Failure to Keep Call Light Within Reach for Dependent Resident
Penalty
Summary
The deficiency involves the facility’s failure to ensure a resident’s call light was accessible as required by facility policy and necessary to reasonably accommodate the resident’s needs. The facility’s policy on answering call lights, dated 01/16/2026, states that when a resident is in bed or confined to a chair, the call light must be within easy reach. Resident #3 was admitted on 12/07/2023 with diagnoses including mononeural disorder, paraplegia, epilepsy, and peripheral vascular disease. A quarterly MDS with an ARD of 03/03/2026 documented a BIMS score of 6, indicating severe cognitive impairment, and showed the resident required setup assistance with eating, was dependent for toileting and personal hygiene, and needed substantial/maximal assistance to roll left to right. On multiple observations on 03/24/2026, surveyors found the resident’s call bell out of reach despite the resident’s reliance on it to express needs. At 10:12 a.m., the resident was lying in bed with eyes closed and the call bell was on the floor on the right side of the bed, not within reach. At 12:24 p.m., the resident was awake and alert in bed, and again the call bell was on the floor and not reachable; the resident stated he could not reach it. During an interview at 12:45 p.m., a CNA familiar with the resident confirmed the resident could express needs with short responses and used the call bell.
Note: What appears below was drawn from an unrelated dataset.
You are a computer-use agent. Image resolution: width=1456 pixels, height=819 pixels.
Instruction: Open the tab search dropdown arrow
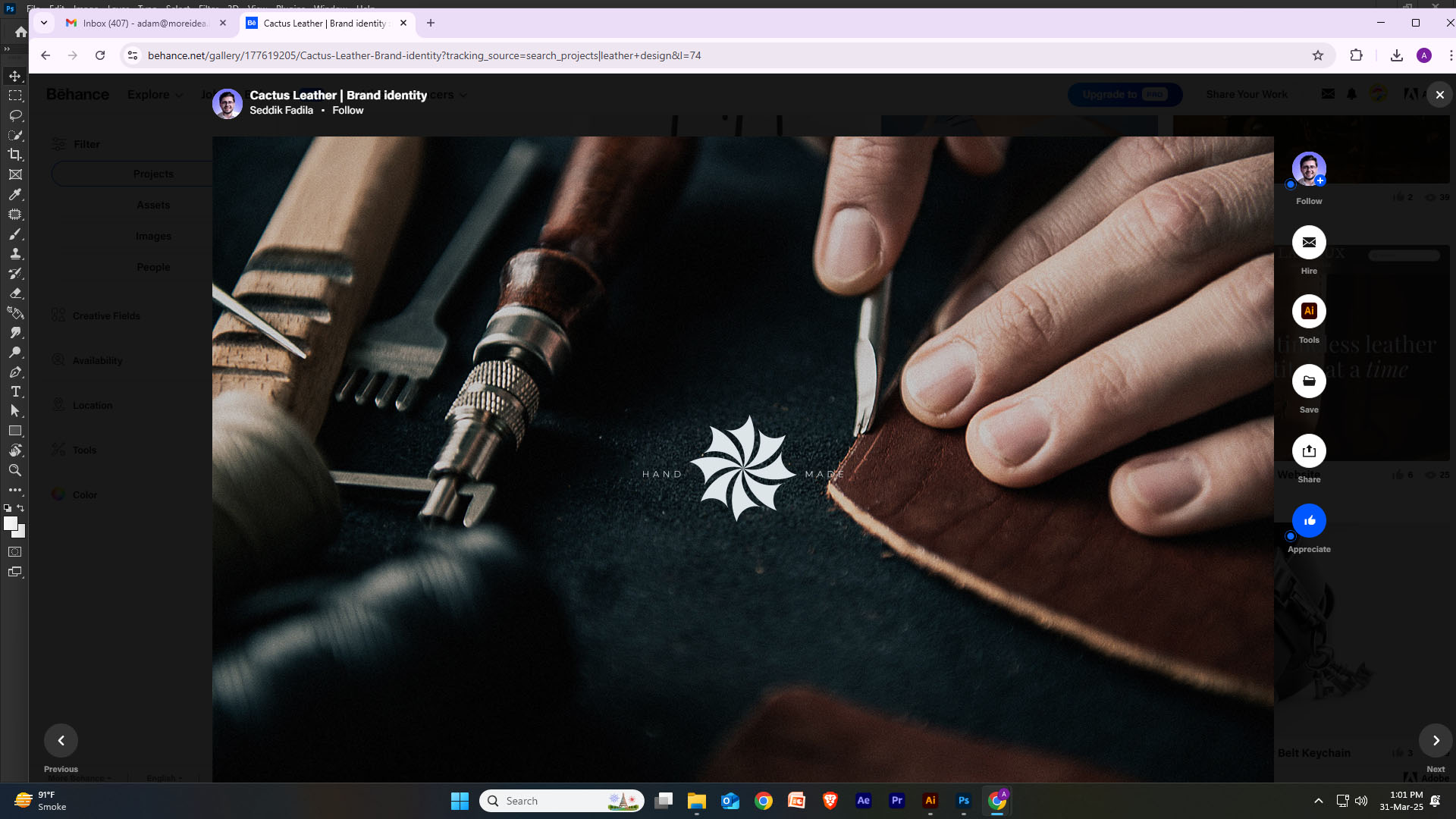pyautogui.click(x=44, y=23)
At 12:48 p.m., with the CNA present, the call bell was still on the floor and not within reach, and the CNA acknowledged it should have been accessible. Later observations at 1:41 p.m. and 3:00 p.m. found the resident awake and alert in a reclined position in a Geri chair, with the call bell hanging on the side of the bed and again out of reach; the DON, present at 3:00 p.m., confirmed the call bell was not within reach and should have been.